## Texto de referencia
★ ★ ★

Opinión
La masculinización de la política
La comparecencia de Aznar en la comisión del Congreso, más allá de las anecdotas, expone el resurgir de un modelo de liderazgo
Aznar nunca defrauda. Ese ha sido uno de los pocos acuerdos al que han llegado políticos y comentaristas de diverso pelaje y condición tras la comparecencia del exjefe de Gobierno en sede parlamentaria el pasado 18 de septiembre. Pero, más allá de las anécdotas a que dio lugar, jocosas o bochornosas –“y es que en el mundo traidor / nada hay verdad ni mentira”–, con él volvió a irrumpir el siglo XX en la Cámara Baja, y con qué fuerza.
Rajoy fue durante todos estos años un líder decimonónico. Aunque se atenía a las formalidades, apenas se recataba en su reparo a someterse al escrutinio público. Era un hombre de casino, que podía ser hábil en el manejo de las clientelas, pero que era muy poco dado a romperse la cara en una tribuna. Eso no iba con él. Para tan ingrata tarea había otros, u otras; y ahí tenemos a la pobre Soraya, que de tanto darla ha terminado perdiendo su lugar en la política.
Aznar ha ido estos años esculpiendo su cuerpo (...) con una finalidad claramente semiótica. Nos está diciendo que se encuentra listo para el combate.
Aznar encarna otro tipo de liderazgo, más acorde con unos tiempos donde la edad media de los dirigentes de los principales partidos –todos hombres– no frisa siquiera los cincuenta años. Estos jóvenes necesitan caña, y Aznar, por supuesto, está dispuesto a ofrecérsela, ya sea a modo paternal y pedagógico, ya como fiscal y juez.

★ ★ ★

## Extracto de datos

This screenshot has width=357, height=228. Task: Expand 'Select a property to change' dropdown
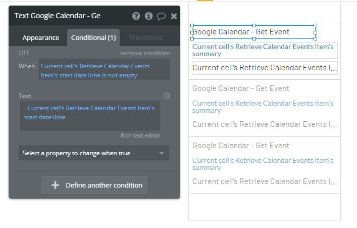click(94, 153)
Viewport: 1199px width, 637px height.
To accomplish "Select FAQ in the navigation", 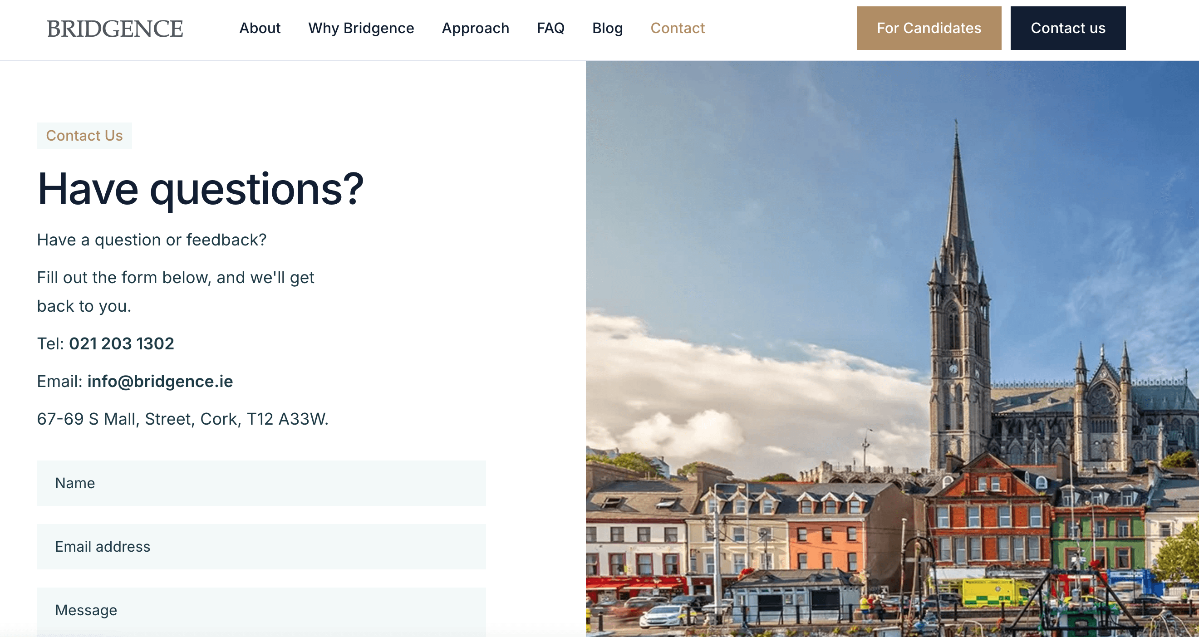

★ ★ ★

## Tareas
1) Responde a estas preguntas según el artículo sobre Aznar:
(a) ¿En qué fecha compareció el exjefe de Gobierno en sede parlamentaria?
(b) ¿Qué clase de líder fue Rajoy durante todos estos años?
(c) ¿Qué sexo tienen los dirigentes de los principales partidos?
2) Cita del artículo sobre Aznar el pasaje que va de "Rajoy fue durante" a "para el combate.", ambos incluidos.

## Respuestas por tarea
1)
(a) El 18 de septiembre.
(b) Un líder decimonónico.
(c) Todos son hombres.

2)
Rajoy fue durante todos estos años un líder decimonónico. Aunque se atenía a las formalidades, apenas se recataba en su reparo a someterse al escrutinio público. Era un hombre de casino, que podía ser hábil en el manejo de las clientelas, pero que era muy poco dado a romperse la cara en una tribuna. Eso no iba con él. Para tan ingrata tarea había otros, u otras; y ahí tenemos a la pobre Soraya, que de tanto darla ha terminado perdiendo su lugar en la política.
Aznar ha ido estos años esculpiendo su cuerpo (...) con una finalidad claramente semiótica. Nos está diciendo que se encuentra listo para el combate.